▶ **Collected data**

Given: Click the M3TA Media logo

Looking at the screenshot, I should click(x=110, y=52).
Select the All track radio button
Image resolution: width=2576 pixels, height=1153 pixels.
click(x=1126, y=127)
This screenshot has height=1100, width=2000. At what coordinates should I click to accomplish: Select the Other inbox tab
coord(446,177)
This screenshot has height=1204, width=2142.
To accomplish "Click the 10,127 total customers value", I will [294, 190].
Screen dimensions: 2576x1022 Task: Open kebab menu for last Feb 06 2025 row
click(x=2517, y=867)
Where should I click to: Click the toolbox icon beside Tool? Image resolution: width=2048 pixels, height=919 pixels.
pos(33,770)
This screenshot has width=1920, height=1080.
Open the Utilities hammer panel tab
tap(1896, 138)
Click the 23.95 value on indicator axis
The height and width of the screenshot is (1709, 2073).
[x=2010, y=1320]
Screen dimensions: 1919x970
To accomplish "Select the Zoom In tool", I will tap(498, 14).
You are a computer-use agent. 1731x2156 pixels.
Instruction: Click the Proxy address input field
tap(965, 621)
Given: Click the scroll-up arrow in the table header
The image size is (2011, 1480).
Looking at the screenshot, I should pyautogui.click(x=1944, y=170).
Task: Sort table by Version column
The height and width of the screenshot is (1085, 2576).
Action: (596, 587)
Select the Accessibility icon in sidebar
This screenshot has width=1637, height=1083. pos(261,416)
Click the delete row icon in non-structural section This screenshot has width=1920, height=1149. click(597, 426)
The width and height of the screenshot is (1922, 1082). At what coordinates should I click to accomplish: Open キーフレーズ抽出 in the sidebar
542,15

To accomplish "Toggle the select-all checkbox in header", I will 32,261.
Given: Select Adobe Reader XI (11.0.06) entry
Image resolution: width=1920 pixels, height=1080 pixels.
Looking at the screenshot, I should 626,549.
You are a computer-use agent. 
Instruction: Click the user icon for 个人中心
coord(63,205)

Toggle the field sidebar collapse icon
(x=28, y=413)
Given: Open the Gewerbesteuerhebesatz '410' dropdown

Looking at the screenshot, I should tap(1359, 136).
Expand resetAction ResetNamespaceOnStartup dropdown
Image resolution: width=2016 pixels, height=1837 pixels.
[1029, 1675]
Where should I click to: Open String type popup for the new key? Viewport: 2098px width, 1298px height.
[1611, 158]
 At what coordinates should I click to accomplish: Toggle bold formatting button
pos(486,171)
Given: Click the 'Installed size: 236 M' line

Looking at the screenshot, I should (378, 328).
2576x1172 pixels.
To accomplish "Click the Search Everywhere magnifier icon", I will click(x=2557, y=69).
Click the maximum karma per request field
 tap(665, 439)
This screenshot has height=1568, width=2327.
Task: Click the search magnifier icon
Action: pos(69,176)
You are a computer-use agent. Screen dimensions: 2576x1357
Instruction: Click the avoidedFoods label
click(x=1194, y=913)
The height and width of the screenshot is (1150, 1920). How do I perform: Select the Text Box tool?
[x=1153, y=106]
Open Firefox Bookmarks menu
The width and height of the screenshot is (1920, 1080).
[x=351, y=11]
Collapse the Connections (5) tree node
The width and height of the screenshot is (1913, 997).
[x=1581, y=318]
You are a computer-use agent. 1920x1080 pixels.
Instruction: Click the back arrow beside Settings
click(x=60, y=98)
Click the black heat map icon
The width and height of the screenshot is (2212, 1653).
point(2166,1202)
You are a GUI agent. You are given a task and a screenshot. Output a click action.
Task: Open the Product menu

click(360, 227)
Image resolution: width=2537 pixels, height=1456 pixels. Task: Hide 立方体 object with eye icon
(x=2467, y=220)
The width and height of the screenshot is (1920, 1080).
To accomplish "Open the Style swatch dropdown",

▶ **REQUIREMENT**
Your output should be an exact copy of every line from the one containing "Instruction: Click the back" through the end of the records.

▶ **ANSWER SPACE**
Instruction: Click the back arrow beside Settings
click(x=60, y=98)
Click the black heat map icon
The width and height of the screenshot is (2212, 1653).
point(2166,1202)
You are a GUI agent. You are given a task and a screenshot. Output a click action.
Task: Open the Product menu

click(360, 227)
Image resolution: width=2537 pixels, height=1456 pixels. Task: Hide 立方体 object with eye icon
(x=2467, y=220)
The width and height of the screenshot is (1920, 1080).
To accomplish "Open the Style swatch dropdown",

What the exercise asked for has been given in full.